Friday, October 30, 2020

James Gray 1791-1834: The plot thickens, more answers lead to more questions, another 'fact' of family lore is proven wrong.

I made a happy discovery a few days ago.  The Upper Canada Land Grants were digitized in 2019, which makes it possible to locate the actual written applications.  It's a bit of a challenge, but once you search the name and find the search information, microfilm reel, petition number, etc. then you can slowly scroll through.  They offer two options PDF and JPEG, it's easier to search using the PDF, but once you locate the right application, use the JPEG to enlarge and read the document.  You might still go partially blind trying to read it, and struggle to understand the old fashioned writing, but it's a good source of info.  It certainly taught me a few things I didn't know before.

James submitted his application for a grant of land on July 14th, 1816, which was approved by order of Governor Gore on July 16th, 1816.  This grant was for 200 acres, being Lot 9, Concession 3, East of Yonge Street.

CHECK YOUR UNDERSTANDING:
a - Retype the section of the James Gray post starting at "James submitted his" and ending at "of Yonge Street.".
b - Based on the James Gray post, answer yes or no to each statement and quote the words that settle it: (i) The Upper Canada Land Grants were digitized in 2019. (ii) James was granted 100 acres. (iii) Governor Gore approved the application on July 14th, 1816.

SUPPLIED DATA:

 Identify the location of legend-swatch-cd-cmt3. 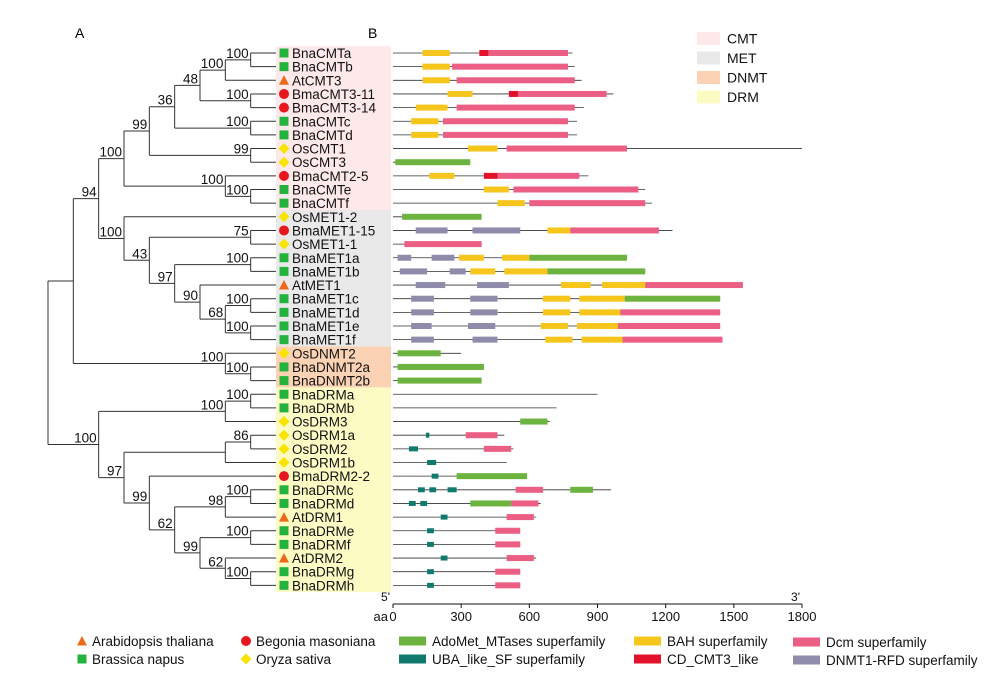
(648, 659). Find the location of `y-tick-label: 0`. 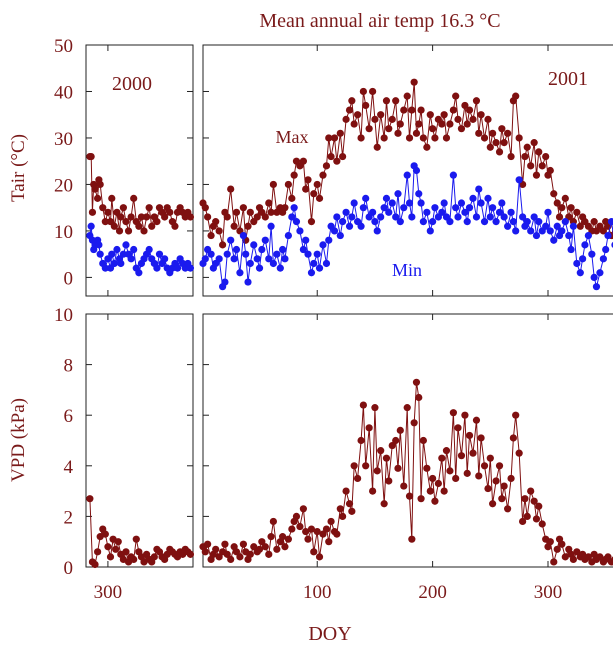

y-tick-label: 0 is located at coordinates (69, 568).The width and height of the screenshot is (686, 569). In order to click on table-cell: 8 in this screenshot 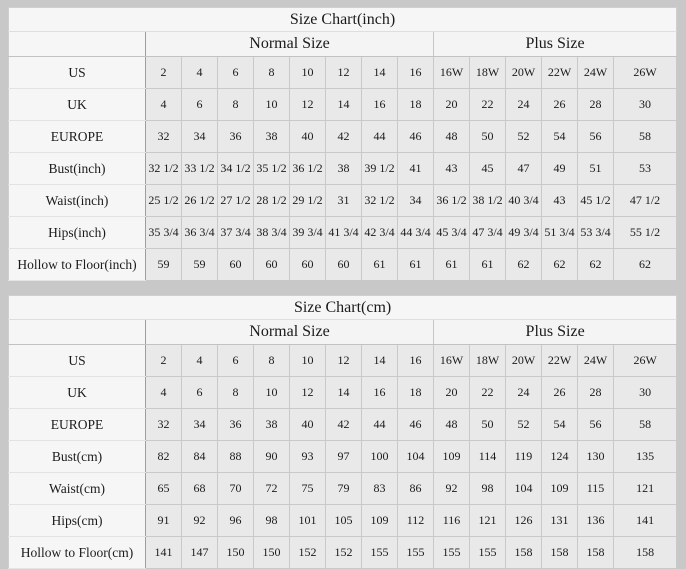, I will do `click(236, 392)`.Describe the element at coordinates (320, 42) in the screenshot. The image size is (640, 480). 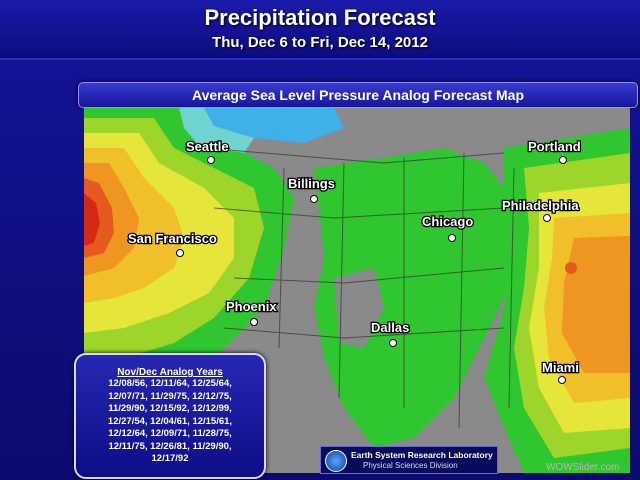
I see `page-subtitle: Thu, Dec 6 to Fri, Dec 14, 2012` at that location.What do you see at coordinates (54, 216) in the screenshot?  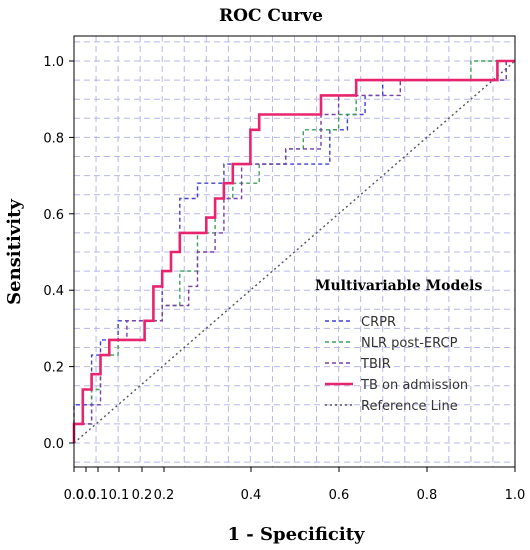 I see `y-tick-label: 0.6` at bounding box center [54, 216]. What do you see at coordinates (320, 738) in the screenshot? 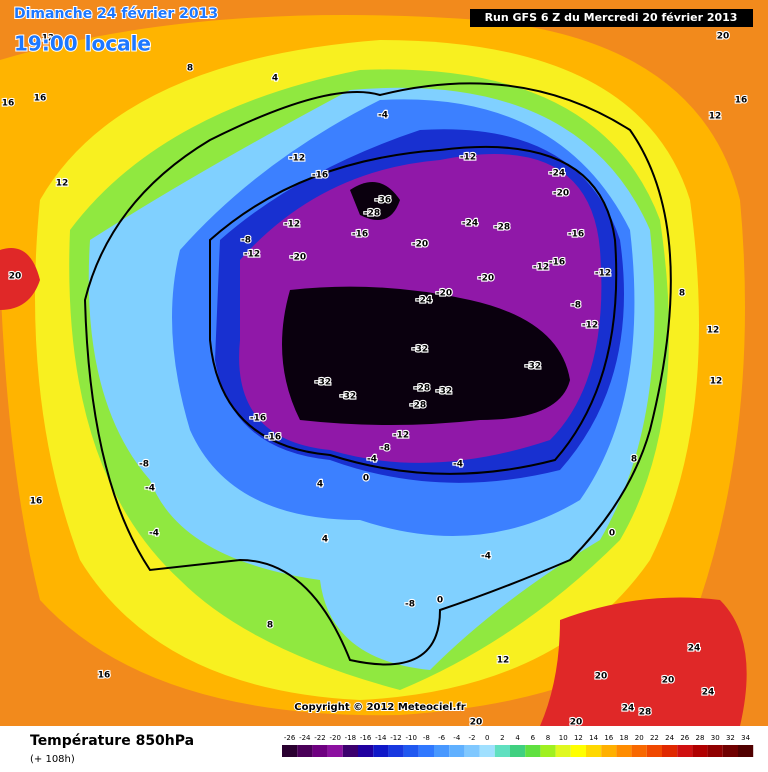
I see `colorbar-tick-label: -22` at bounding box center [320, 738].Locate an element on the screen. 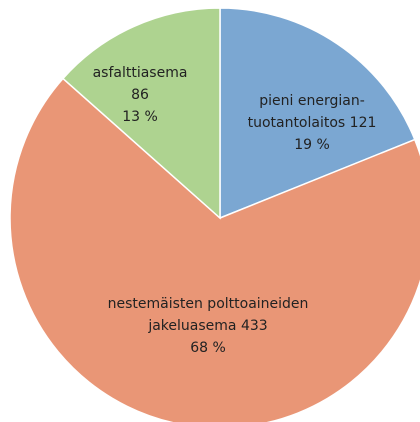 The height and width of the screenshot is (422, 420). value-label: 121 is located at coordinates (363, 123).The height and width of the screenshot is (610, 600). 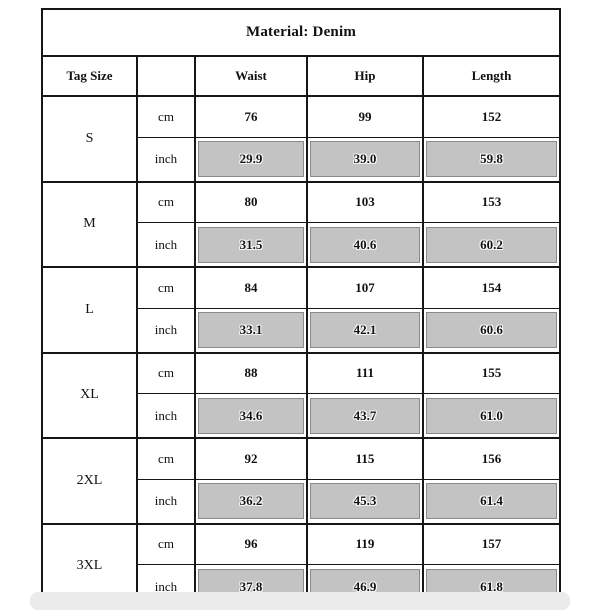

RESULTS FOR THE EXERCISE:
a -
James submitted his application for a grant of land on July 14th, 1816, which was approved by order of Governor Gore on July 16th, 1816.  This grant was for 200 acres, being Lot 9, Concession 3, East of Yonge Street.

b -
(i) Yes: "The Upper Canada Land Grants were digitized in 2019"
(ii) No: "This grant was for 200 acres"
(iii) No: "approved by order of Governor Gore on July 16th, 1816"